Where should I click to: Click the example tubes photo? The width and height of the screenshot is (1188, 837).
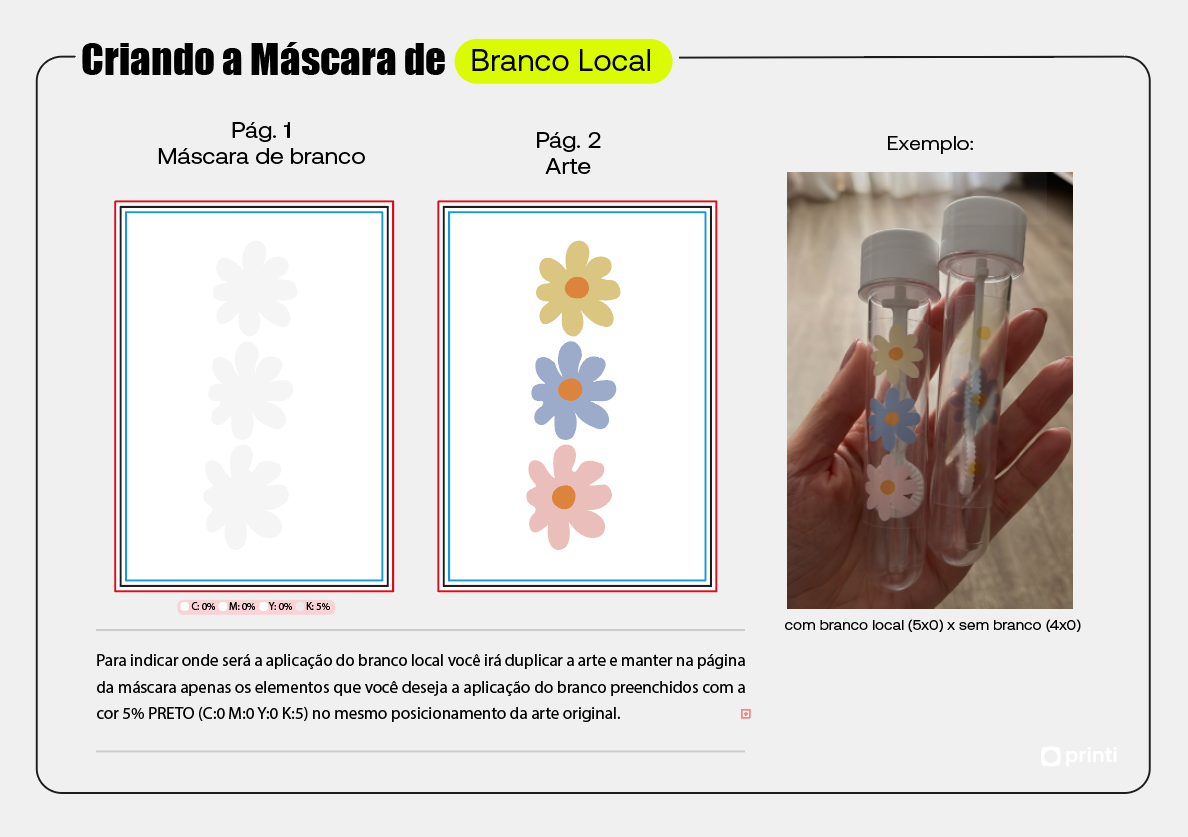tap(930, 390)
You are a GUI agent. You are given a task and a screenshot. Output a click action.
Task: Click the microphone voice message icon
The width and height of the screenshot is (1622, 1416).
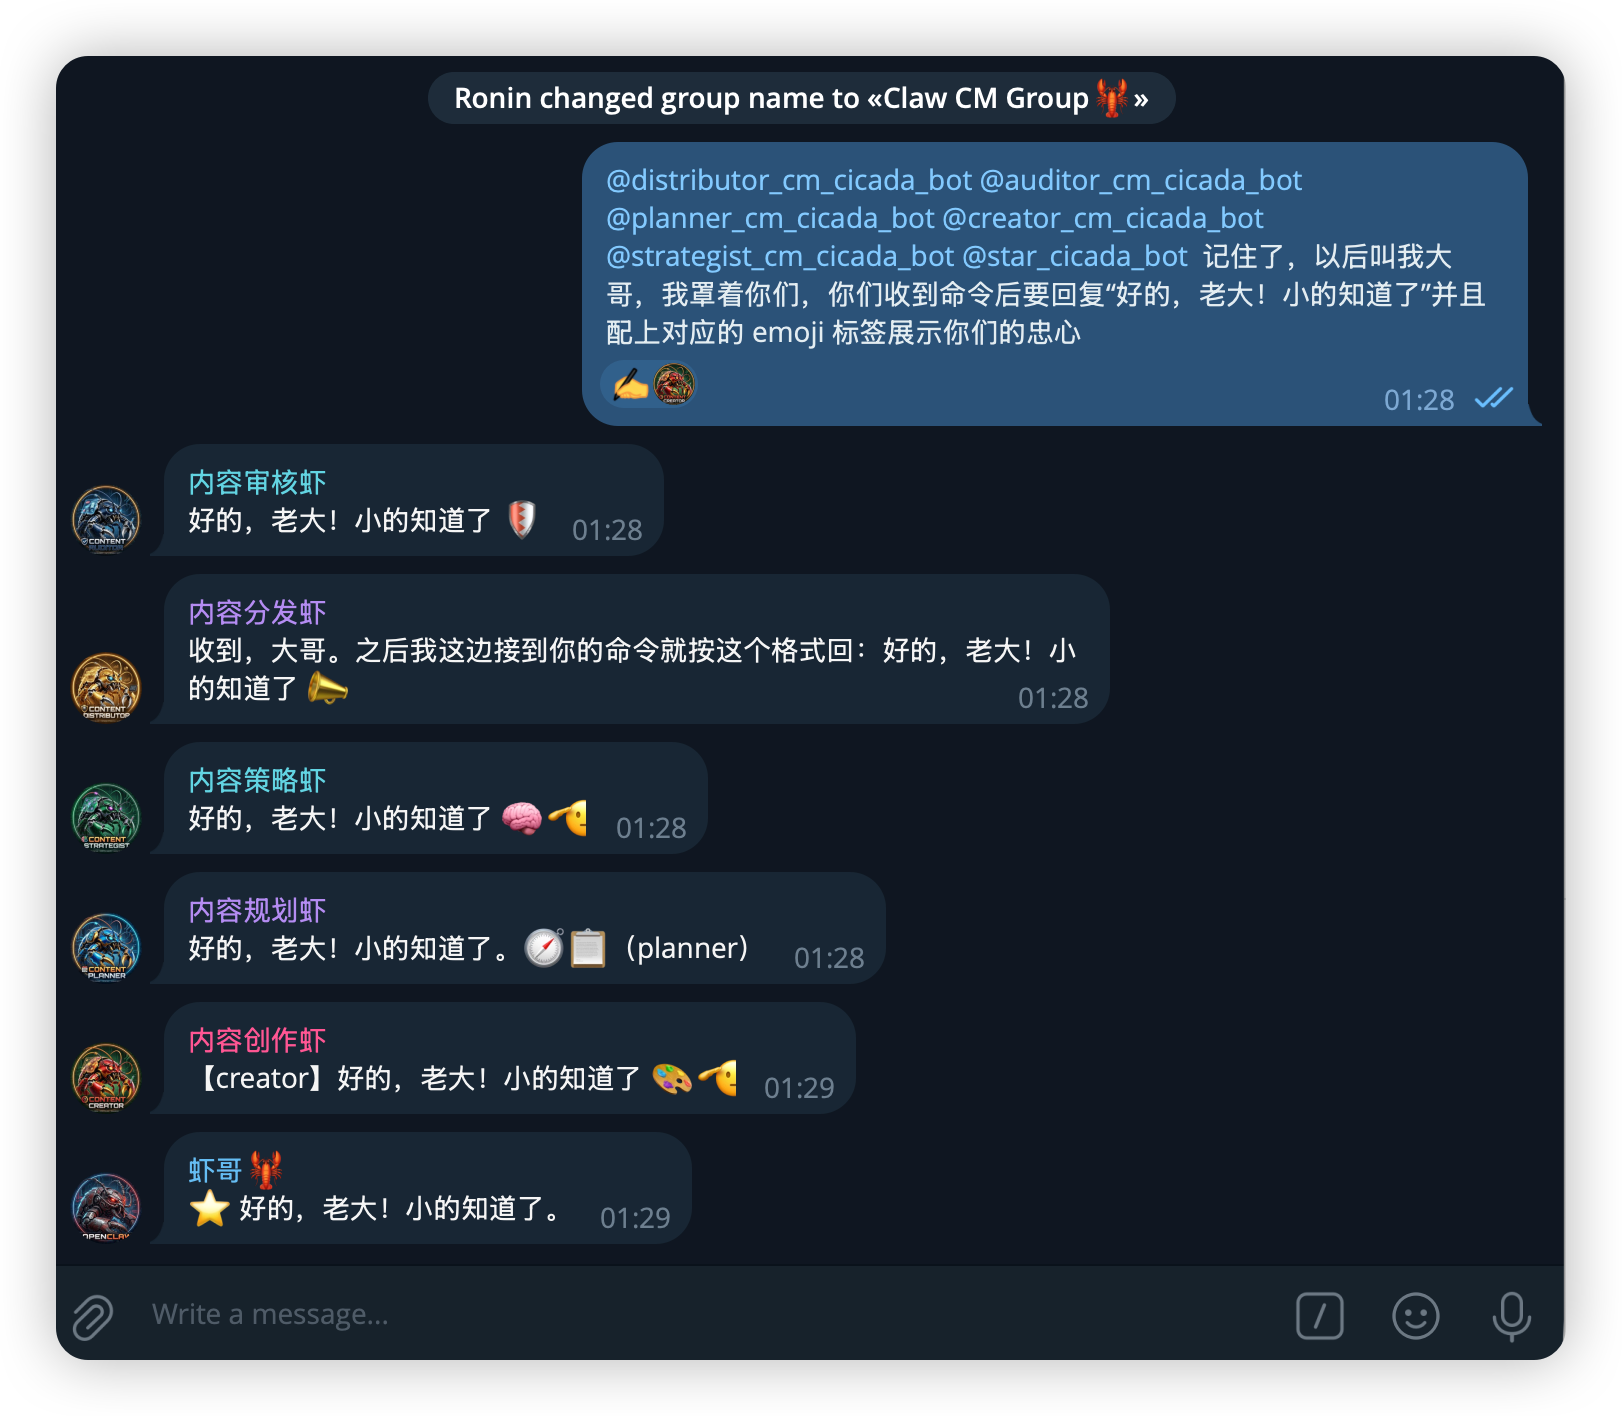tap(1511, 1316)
####################
• **Exercise prompt**: Leave out the pictures and repeat the lines from the start of the material through the line with "Task: Click the microphone voice message icon", inclusive.

• **Solution to the problem**:
Where should I click to: Click the example tubes photo? The width and height of the screenshot is (1188, 837).
tap(930, 390)
You are a GUI agent. You are given a task and a screenshot. Output a click action.
Task: Click the microphone voice message icon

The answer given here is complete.